══ EXTRACTED INFORMATION
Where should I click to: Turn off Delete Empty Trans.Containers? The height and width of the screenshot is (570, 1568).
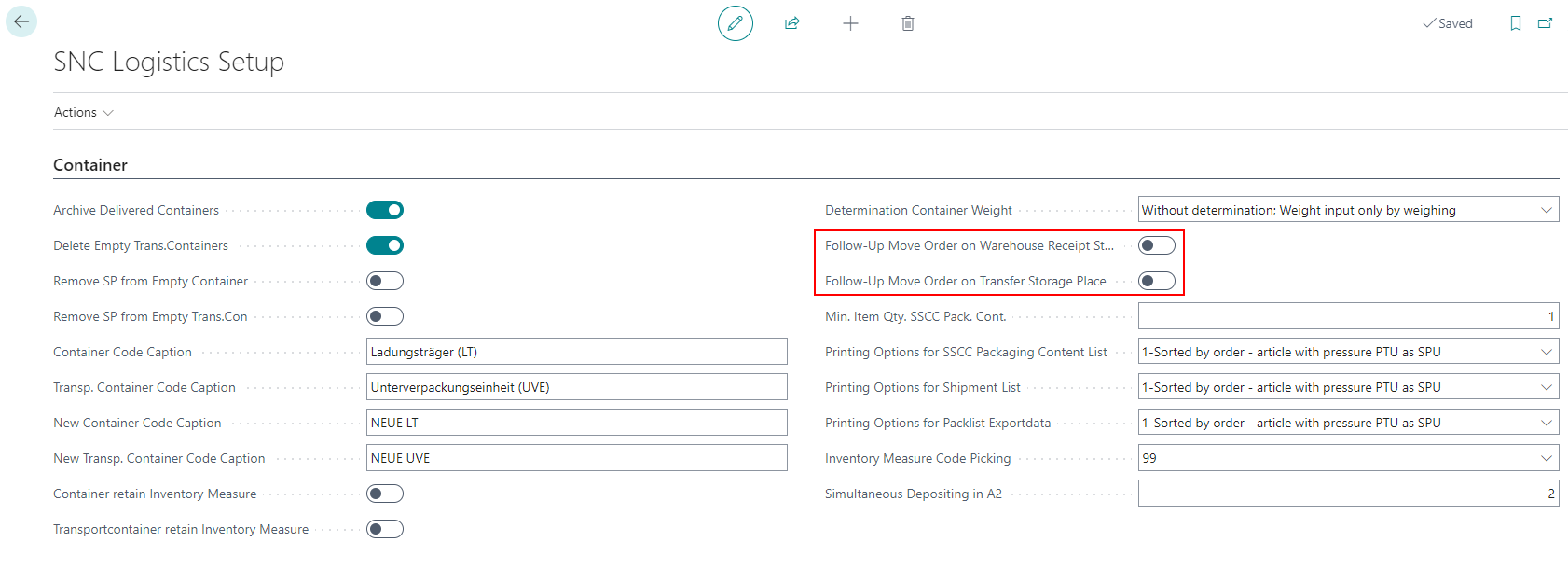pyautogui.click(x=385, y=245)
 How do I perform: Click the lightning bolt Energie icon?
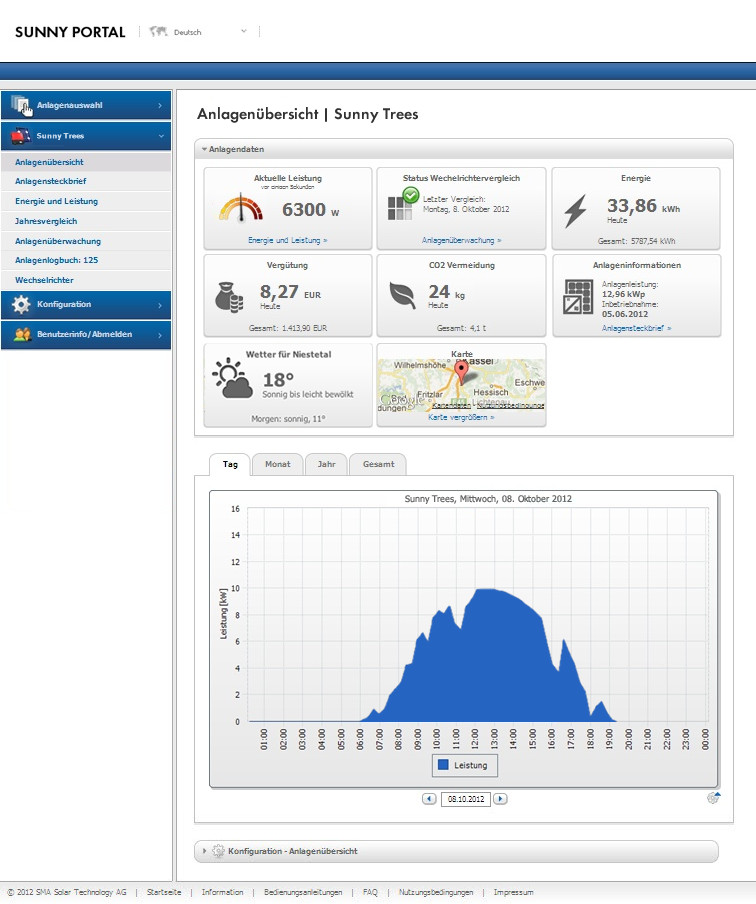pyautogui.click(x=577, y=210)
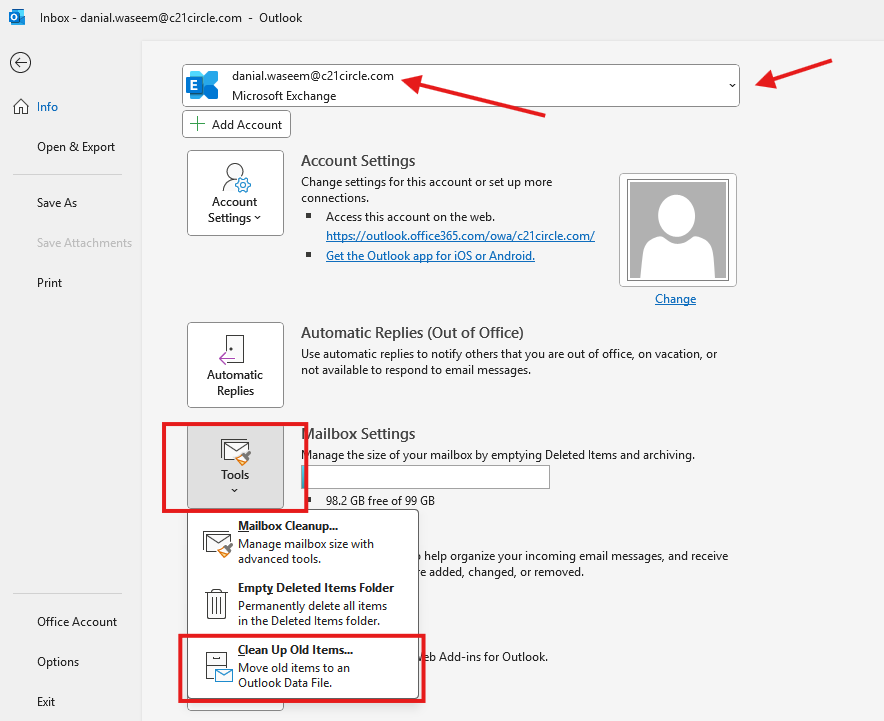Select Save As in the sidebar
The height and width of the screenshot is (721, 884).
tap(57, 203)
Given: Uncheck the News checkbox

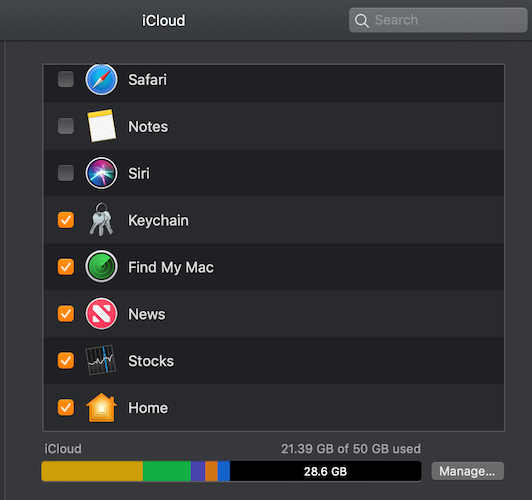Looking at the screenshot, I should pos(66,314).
════
> _REQUIREMENT_:
Write out the records once more, word for word, though without the pictures they contain.

> _THE ANSWER_:
Where should I click to: Turn off Delete Empty Trans.Containers? The height and width of the screenshot is (570, 1568).
pyautogui.click(x=385, y=245)
 How do I perform: Click the lightning bolt Energie icon?
pyautogui.click(x=577, y=210)
Select Save As in the sidebar
The height and width of the screenshot is (721, 884).
tap(57, 203)
Given: Uncheck the News checkbox

Looking at the screenshot, I should pos(66,314).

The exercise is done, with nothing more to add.